# Judo expert faces jail time for beating up man



## Brian King (Feb 17, 2010)

Judo expert faces jail time for beating up man
*http://www.mynorthwest.com/?nid=11&sid=285203*


> The incident occurred in September when the 25-year-old victim and his friend struck up a conversation with Walker and Davis about judo.
> Authorities say the encounter began playfully but ended with Walker and Davis beating up the other men severely.


 
Expect your background in martial arts to come to attention of the authorities (and the media) if you get into a beef and it gets physical. If it does not then no worries but IF it does, do you have a plan?

Regards
Brian King


----------



## Brian R. VanCise (Feb 17, 2010)

This is very important to remember and therefore that you know the law and what you can and cannot do.


----------



## Gordon Nore (Feb 17, 2010)

> A martial arts *master* from Tacoma, Wash., faces jail time for beating up another man after some horse play turned violent at a Menlo Park train station.
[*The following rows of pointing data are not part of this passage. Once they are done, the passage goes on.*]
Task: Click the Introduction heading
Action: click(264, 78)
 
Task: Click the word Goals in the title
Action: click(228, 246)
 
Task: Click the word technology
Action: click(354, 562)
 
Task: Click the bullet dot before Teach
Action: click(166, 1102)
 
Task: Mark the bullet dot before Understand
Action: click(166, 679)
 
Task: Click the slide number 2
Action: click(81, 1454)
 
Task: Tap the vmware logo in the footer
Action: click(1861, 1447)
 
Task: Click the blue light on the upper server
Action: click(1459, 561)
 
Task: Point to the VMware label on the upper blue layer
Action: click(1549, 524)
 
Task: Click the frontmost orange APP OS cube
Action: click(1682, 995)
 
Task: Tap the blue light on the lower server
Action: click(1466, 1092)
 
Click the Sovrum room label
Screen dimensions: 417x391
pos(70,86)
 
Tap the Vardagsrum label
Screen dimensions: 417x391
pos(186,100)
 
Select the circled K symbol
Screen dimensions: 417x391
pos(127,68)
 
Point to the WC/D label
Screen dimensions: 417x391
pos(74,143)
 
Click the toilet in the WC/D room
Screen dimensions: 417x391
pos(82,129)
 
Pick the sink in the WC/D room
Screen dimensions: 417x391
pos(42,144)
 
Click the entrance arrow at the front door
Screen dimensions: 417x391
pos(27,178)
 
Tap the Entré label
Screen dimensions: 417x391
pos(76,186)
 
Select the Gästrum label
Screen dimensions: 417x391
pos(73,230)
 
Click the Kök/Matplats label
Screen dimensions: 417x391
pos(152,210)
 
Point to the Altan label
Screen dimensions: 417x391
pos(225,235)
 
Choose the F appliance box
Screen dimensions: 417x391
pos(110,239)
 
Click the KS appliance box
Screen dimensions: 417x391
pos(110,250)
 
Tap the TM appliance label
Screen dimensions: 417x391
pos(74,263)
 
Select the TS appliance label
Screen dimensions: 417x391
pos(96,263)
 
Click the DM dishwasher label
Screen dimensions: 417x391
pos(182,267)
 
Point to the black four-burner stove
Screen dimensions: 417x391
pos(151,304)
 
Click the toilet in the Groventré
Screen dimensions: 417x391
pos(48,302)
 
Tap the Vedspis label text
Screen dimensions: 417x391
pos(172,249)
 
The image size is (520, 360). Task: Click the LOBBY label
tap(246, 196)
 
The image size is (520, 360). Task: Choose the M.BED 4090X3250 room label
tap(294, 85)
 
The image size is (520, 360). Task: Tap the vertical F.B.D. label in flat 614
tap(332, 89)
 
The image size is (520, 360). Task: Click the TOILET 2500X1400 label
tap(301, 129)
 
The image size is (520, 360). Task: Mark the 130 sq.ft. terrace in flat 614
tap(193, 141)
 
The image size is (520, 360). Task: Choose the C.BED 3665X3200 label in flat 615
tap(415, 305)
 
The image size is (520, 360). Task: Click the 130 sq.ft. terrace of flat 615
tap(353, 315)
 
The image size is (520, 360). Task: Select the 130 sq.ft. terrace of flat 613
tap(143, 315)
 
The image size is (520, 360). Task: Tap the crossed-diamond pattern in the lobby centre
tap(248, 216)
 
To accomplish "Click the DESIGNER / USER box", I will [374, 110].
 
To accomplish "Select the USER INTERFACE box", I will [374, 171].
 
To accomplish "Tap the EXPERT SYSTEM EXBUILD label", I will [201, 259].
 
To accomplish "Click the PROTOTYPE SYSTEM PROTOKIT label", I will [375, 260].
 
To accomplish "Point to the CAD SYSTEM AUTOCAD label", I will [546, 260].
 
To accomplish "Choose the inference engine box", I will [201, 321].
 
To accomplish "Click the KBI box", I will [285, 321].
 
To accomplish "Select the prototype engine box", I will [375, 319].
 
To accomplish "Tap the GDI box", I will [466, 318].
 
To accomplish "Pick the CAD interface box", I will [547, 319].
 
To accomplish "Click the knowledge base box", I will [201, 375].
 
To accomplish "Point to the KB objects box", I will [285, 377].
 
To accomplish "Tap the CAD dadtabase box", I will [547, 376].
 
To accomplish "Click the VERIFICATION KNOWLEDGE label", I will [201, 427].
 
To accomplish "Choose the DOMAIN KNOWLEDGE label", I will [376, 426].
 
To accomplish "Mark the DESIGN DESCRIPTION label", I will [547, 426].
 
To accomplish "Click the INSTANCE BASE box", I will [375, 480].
Interesting how the press report paints him as a "master" and "expert," whereas serious martial artists would criticize him for (1) participating in public play, and (2) for allowing it to degenerate into a brawl.


----------



## shesulsa (Feb 17, 2010)

The sad, sad thing is that this guy will likely not lose his rank. 

I agree with Brian - know what you can and can't do within the scope of the law.


----------



## Deaf Smith (Feb 17, 2010)

I only hope he got a good lawyer and there was video evidence.

But, if the other guy ups it a bit and you then push a little harder it won't take long until what was a friendly match becomes a fight.

It's best to display your skills only in the dojo unless you are defending yourself. And even in the Dojo, get them to sign a release.

Deaf


----------



## Andy Moynihan (Feb 17, 2010)

I for the most part don't even tell people I train at all.


----------



## shane (Mar 30, 2010)

I think you can't beat man that you an expert of martial arts , the martial arts should be used as defensive technique ......


----------



## Bruno@MT (Mar 30, 2010)

shesulsa said:


> The sad, sad thing is that this guy will likely not lose his rank.
> 
> I agree with Brian - know what you can and can't do within the scope of the law.



That's the responsibility of his organization.
If you do that kind of stuff as a member of Genbukan, you will be kicked out if it is deemed you acted inappropriately.


----------



## SensibleManiac (Mar 30, 2010)

From what I have read about this story here's what I remember.

Apparently he was an olympic athlete, not sure if he ever medaled, but I believe I read somewhere that he got silver, I could be wrong though.
From what I read as well, the victim told him he practiced Aikido when he saw the attackers jacket had a Judo emblem on the back.
That's when the attacker started showing him some stuff and escalated the aggression. When the victim told him to stop that he didn't want anymore, the Judo player assaulted him badly and his friend attacked the victims friend as well.

I think they should strip him of his rank as well as ban him from the dojo, and if he is an olympian, they should ban him from competition in the olympics as well.

A true disgrace to the martial arts.


----------



## stephen (Mar 30, 2010)

This is only semi-related but it shows better than anything I've ever seen about the utility of not being an *** because you train martial arts:

http://www.thesun.co.uk/sol/homepage/news/article2270554.ece


----------



## Daniel Sullivan (Mar 30, 2010)

Randori with strangers in a public place.  Bad idea.

Daniel


----------



## CoryKS (Mar 30, 2010)

stephen said:


> This is only semi-related but it shows better than anything I've ever seen about the utility of not being an *** because you train martial arts:
> 
> http://www.thesun.co.uk/sol/homepage/news/article2270554.ece


 
How did you draw the conclusion that the victim was being an ***?  The article states that he had placed his killer in an armlock in a previous encounter, but it doesn't say why.  Did they know each other?  Was the judo guy being a jerk or was the other guy drunk and being belligerent?  This article must have been written by the laziest, most uncurious journalist in the profession.


----------



## BLACK LION (Mar 30, 2010)

They wont be so tough in jail.


----------



## Guardian (Mar 31, 2010)

I don't understand the talk here about knowing the law and where you stand, this has very little to do with the law, two people beat this man up, this has very little to do with the MAs and it's standing with the law at all.

Sure, it came into play, but it's not like they were defending themselves with their MAs against multiple attackers and their being railroaded as it seems to elude to here with "The Law and know what you can and cannot do" in regards to the law.  That was not the case, two men beat a single man up and used their MAs to do it, totally different story in my view.


----------



## sgtmac_46 (Apr 27, 2010)

Yeah, playing slap-*** with some know-nothing jerk with an ego problem in the park is a recipe for disaster.

If you must teach him a lesson, get a waiver signed and call it 'hard sparring'.


----------